[THE TASK] Give every line of the listing back, exactly as written.

[INPUT DATA]
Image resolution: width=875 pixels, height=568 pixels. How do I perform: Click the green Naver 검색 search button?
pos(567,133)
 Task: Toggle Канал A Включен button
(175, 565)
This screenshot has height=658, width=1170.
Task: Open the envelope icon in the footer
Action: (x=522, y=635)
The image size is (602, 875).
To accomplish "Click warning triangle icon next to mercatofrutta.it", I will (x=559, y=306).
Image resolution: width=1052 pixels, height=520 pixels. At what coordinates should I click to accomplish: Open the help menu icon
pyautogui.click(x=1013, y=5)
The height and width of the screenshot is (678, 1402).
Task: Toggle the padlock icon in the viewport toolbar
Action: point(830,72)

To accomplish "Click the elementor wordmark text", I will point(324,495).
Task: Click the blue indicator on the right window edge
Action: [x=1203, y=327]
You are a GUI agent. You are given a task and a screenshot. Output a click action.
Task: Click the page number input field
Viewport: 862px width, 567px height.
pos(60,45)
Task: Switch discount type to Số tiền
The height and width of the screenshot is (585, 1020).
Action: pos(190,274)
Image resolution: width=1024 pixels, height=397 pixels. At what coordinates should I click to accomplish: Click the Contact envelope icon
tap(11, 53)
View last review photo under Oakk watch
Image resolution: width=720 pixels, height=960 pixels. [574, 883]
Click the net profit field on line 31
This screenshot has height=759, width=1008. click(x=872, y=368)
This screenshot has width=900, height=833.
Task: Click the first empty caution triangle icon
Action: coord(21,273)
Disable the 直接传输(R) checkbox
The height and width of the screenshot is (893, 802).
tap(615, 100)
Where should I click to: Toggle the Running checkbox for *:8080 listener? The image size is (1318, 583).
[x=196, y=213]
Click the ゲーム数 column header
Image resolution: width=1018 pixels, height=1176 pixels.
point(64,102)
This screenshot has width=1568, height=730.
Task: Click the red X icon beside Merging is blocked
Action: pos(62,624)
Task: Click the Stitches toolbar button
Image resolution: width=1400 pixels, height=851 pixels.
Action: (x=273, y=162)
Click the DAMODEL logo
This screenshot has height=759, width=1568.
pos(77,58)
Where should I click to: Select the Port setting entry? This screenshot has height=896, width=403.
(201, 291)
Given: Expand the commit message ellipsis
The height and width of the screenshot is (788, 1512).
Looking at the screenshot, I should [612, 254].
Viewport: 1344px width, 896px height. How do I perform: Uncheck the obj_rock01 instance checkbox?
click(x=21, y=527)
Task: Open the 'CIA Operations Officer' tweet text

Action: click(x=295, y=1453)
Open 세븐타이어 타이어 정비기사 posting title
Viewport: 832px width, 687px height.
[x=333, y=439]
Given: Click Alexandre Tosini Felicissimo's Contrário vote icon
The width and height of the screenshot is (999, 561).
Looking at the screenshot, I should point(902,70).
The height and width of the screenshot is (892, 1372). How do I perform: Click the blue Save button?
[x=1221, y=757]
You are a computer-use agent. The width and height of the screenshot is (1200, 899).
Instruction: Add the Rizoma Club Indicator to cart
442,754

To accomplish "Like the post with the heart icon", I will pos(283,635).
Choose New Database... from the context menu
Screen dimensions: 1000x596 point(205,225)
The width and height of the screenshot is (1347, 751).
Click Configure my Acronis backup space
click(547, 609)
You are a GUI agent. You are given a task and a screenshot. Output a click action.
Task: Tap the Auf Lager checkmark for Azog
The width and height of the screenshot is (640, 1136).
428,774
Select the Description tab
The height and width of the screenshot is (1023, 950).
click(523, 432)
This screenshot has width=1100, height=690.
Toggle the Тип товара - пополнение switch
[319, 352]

[EXERCISE RESULT]
Image resolution: width=875 pixels, height=568 pixels. How do I perform: Click the green Naver 검색 search button?
pos(567,133)
 Task: Toggle Канал A Включен button
(175, 565)
This screenshot has height=658, width=1170.
Task: Open the envelope icon in the footer
Action: (x=522, y=635)
The image size is (602, 875).
To accomplish "Click warning triangle icon next to mercatofrutta.it", I will (x=559, y=306).
Image resolution: width=1052 pixels, height=520 pixels. At what coordinates should I click to accomplish: Open the help menu icon
pyautogui.click(x=1013, y=5)
The height and width of the screenshot is (678, 1402).
Task: Toggle the padlock icon in the viewport toolbar
Action: point(830,72)

To accomplish "Click the elementor wordmark text", I will point(324,495).
Task: Click the blue indicator on the right window edge
Action: [x=1203, y=327]
You are a GUI agent. You are given a task and a screenshot. Output a click action.
Task: Click the page number input field
Viewport: 862px width, 567px height.
pos(60,45)
Task: Switch discount type to Số tiền
The height and width of the screenshot is (585, 1020).
Action: pos(190,274)
Image resolution: width=1024 pixels, height=397 pixels. At what coordinates should I click to accomplish: Click the Contact envelope icon
tap(11, 53)
View last review photo under Oakk watch
Image resolution: width=720 pixels, height=960 pixels. [574, 883]
Click the net profit field on line 31
This screenshot has height=759, width=1008. click(x=872, y=368)
This screenshot has width=900, height=833.
Task: Click the first empty caution triangle icon
Action: coord(21,273)
Disable the 直接传输(R) checkbox
The height and width of the screenshot is (893, 802).
tap(615, 100)
Where should I click to: Toggle the Running checkbox for *:8080 listener? The image size is (1318, 583).
[x=196, y=213]
Click the ゲーム数 column header
Image resolution: width=1018 pixels, height=1176 pixels.
point(64,102)
This screenshot has width=1568, height=730.
Task: Click the red X icon beside Merging is blocked
Action: pos(62,624)
Task: Click the Stitches toolbar button
Image resolution: width=1400 pixels, height=851 pixels.
Action: (x=273, y=162)
Click the DAMODEL logo
This screenshot has height=759, width=1568.
pos(77,58)
Where should I click to: Select the Port setting entry? This screenshot has height=896, width=403.
(201, 291)
Given: Expand the commit message ellipsis
The height and width of the screenshot is (788, 1512).
Looking at the screenshot, I should [612, 254].
Viewport: 1344px width, 896px height. How do I perform: Uncheck the obj_rock01 instance checkbox?
click(x=21, y=527)
Task: Open the 'CIA Operations Officer' tweet text

Action: click(x=295, y=1453)
Open 세븐타이어 타이어 정비기사 posting title
Viewport: 832px width, 687px height.
[x=333, y=439]
Given: Click Alexandre Tosini Felicissimo's Contrário vote icon
The width and height of the screenshot is (999, 561).
Looking at the screenshot, I should point(902,70).
The height and width of the screenshot is (892, 1372). How do I perform: Click the blue Save button?
[x=1221, y=757]
You are a computer-use agent. The width and height of the screenshot is (1200, 899).
Instruction: Add the Rizoma Club Indicator to cart
442,754

To accomplish "Like the post with the heart icon", I will pos(283,635).
Choose New Database... from the context menu
Screen dimensions: 1000x596 point(205,225)
The width and height of the screenshot is (1347, 751).
Click Configure my Acronis backup space
click(547, 609)
You are a GUI agent. You are given a task and a screenshot. Output a click action.
Task: Tap the Auf Lager checkmark for Azog
The width and height of the screenshot is (640, 1136).
428,774
Select the Description tab
The height and width of the screenshot is (1023, 950).
click(523, 432)
This screenshot has width=1100, height=690.
Toggle the Тип товара - пополнение switch
[319, 352]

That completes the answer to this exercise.